Document segment -
So, you'd install debian from a USB drive (usually) quite normally, using the debian 12 amd64 netinst image (that's the default that you get when you click on "download" on debian.org). Go for the "graphical install".
If you have DHCP working in your network (or IPv6 autoconf), then you don't have to set up anything for networking – just go with the defaults.
At some point the installer will ask you to select the scheme with which you want to set up your disks. Use
Guided - use entire disk and set up LVM
Select the drive you want to boot from in the next dialog as where you install things. (if in doubt, use the SSD; it's going to be the one that has to wake up the most, and is fastest at that). Select "yes" when asked whether to write the changes to disk.
You'll be asked afterwards
You may use the whole volume group for guided partitioning, or part of it.…
In that dialog, only use 20 GB for now. This is the size of system installation volume, and we don't need much for that. The Linux Logical Volume Manager (LVM) that we're using also allows us to, at runtime and at any later point in time, add more space if we need it. Neat.
Again, confirm you want changes to be written to disk.
The installer starts installing the base system. Finish the installation, make sure that you're choosing "SSH server" and "standard system utilites" in your Software selection. Since this box is going to be a screenless server sitting in a corner, we don't start with installing any graphical desktop environment :)
Things will get installed, and you'll be asked where to install the bootloader to. Same drive as before.
after the installation finished you can reboot and will be greated by a rather dull prompt:
Debian GNU/Linux 12 debian tty1 debian login:
Use the normal user credentials you specified during installation.
ip address
will tell you this machine's IP address.
Use another laptop to ssh into that freshly set up machine – we'll not be sitting in front of it to configure it any further.
Logged in via SSH (this of course also works locally logged in),
sudo vgs
will show the volume groups; you should have exactly one, debian-vg.
sudo lvs
will show you the logical volumes; you should have two, root, which contains the filesystem with the system, and swap_1, which is disk space used in case you ran out of RAM.

Dataset content -
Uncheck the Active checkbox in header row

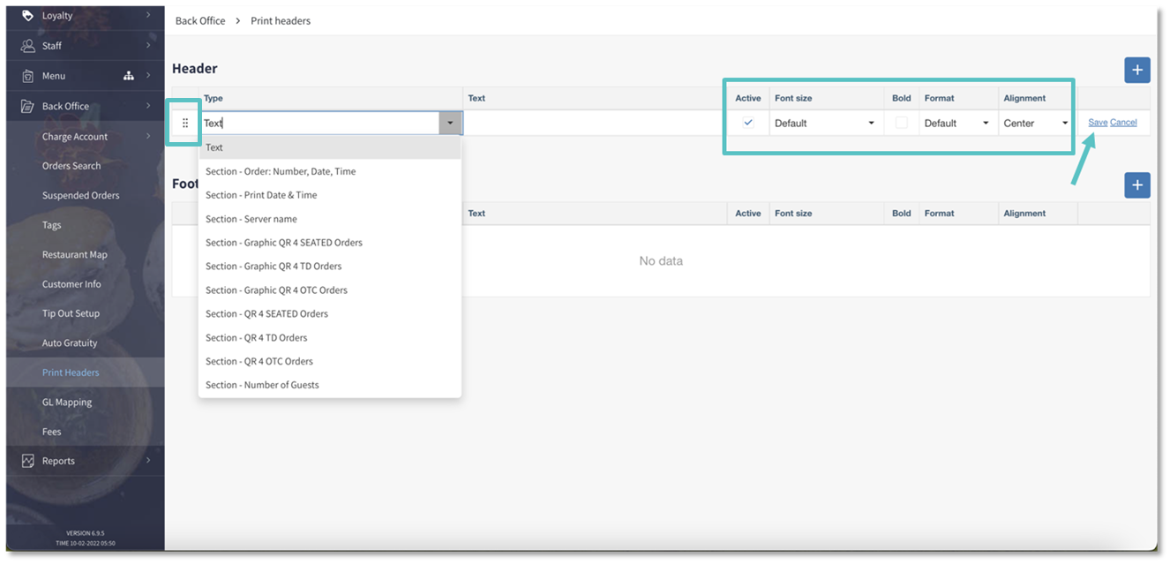coord(748,123)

Objective - List every command the Debian setup walkthrough tells the reader to run, along with what the walkthrough says each one shows. Use only the Debian setup walkthrough for this.

Written answer -
- ip address: this machine's IP address
- sudo vgs: the volume groups (there should be exactly one, debian-vg)
- sudo lvs: the logical volumes (there should be two, root and swap_1)